Understanding and Overcoming the Limitations of Bacillus badius and Caldalkalibacillus thermarum Amine Dehydrogenases for Biocatalytic Reductive Amination

摘要

The direct asymmetric reductive amination of ketones using ammonia as the sole amino donor is a growing field of research in both chemocatalysis and biocatalysis. Recent research has focused on the enzyme engineering of amino acid dehydrogenases (to obtain amine dehydrogenases), and this technology promises to be a potentially exploitable route for chiral amine synthesis. However, the use of these enzymes in industrial biocatalysis has not yet been demonstrated with substrate loadings above 80 mM, because of the enzymes' generally low turnover numbers (k(cat) < 0.1 s(-1)) and variable stability under reaction conditions. In this work, a newly engineered amine dehydrogenase from a phenylalanine dehydrogenase (PheDH) from Caldalkalibacillus thermarum was recruited and compared against an existing amine dehydrogenase (AmDH) from Bacillus badius for both kinetic and thermostability parameters, with the former exhibiting an increased thermostability (melting temperature, T-m) of 83.5 degrees C, compared to 56.5 degrees C for the latter.
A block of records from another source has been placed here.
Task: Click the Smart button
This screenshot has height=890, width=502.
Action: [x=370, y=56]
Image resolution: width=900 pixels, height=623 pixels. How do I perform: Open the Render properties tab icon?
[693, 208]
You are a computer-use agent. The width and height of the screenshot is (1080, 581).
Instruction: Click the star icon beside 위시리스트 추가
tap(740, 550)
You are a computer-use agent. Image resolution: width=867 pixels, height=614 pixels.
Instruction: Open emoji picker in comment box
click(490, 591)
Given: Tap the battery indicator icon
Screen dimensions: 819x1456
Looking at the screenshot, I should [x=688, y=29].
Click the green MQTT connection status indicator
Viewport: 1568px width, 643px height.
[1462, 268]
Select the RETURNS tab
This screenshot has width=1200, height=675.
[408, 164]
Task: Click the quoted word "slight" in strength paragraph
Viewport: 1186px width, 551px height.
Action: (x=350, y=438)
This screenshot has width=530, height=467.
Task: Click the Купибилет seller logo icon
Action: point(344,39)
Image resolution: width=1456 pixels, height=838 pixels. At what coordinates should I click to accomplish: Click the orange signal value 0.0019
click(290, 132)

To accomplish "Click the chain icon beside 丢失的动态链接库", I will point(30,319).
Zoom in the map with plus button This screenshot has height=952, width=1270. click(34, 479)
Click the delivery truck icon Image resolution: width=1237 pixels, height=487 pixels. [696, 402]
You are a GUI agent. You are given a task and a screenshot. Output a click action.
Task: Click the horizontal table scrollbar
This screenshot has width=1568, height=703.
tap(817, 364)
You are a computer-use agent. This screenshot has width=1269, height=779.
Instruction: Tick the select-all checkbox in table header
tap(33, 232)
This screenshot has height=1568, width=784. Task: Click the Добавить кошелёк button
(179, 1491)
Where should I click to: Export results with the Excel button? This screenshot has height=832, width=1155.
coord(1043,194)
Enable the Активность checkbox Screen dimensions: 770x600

The recruited enzyme was further used in the reductive amination of up to 400 mM of phenoxy-2-propanone (c = 96%, ee (R) < 99%) in a biphasic reaction system utilizing a lyophilized whole-cell preparation. Finally, we performed computational docking simulations to rationalize the generally lower turnover numbers of AmDHs, compared to their PheDH counterparts.